BIDDEFORD — Timothy “Tyson” Ortiz, who was acquitted of murder and manslaughter last year in connection with the 2016 death of a Biddeford man was sentenced to slightly more than 7 ½ years in prison during a hearing at U.S. District Court in Portland on Thursday.
Ortiz was sentenced by Judge John A. Woodcock to 92 months in federal prison, followed by three years supervised release.
In imposing the sentence, Judge Woodcock varied upward from the applicable guideline range of 37 to 46 months, noting that the defendant’s criminal history was “disturbing” and the need to protect the public was “obvious.”
Ortiz pleaded guilty to being a felon in possession of a firearm on Jan. 4.
Ortiz, 25, was prohibited from possessing a firearm as the result of 2016 felony convictions for aggravated sex trafficking and heroin distribution.

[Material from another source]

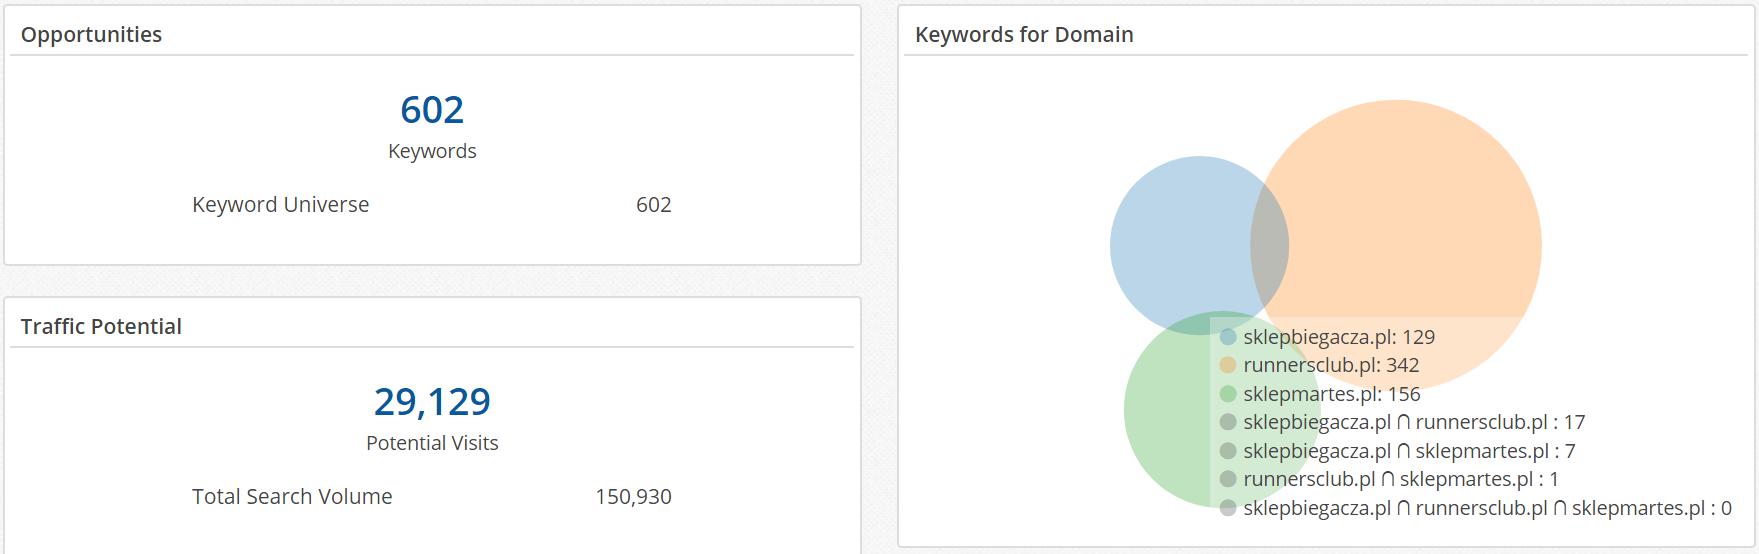The width and height of the screenshot is (1759, 554).
Task: Click the blue-orange circle overlap area
Action: click(1270, 245)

According to court documents, on Sept. 26, 2016, Ortiz was involved in an argument over a drug debt that led to him fatally shooting Jonathan Methot using a Ruger, Blackhawk, .357 revolver at a duplex apartment building in Biddeford.
At his murder trial at York County Superior Court in Alfred in June 2018, Ortiz’s attorneys argued that he acted in self-defense after Methot continued to assault him, even after he had fired two shots that missed the victim.
Methot had arrived at the apartment at about 1 a.m., upset about a $40 drug transaction that had taken place earlier, police said.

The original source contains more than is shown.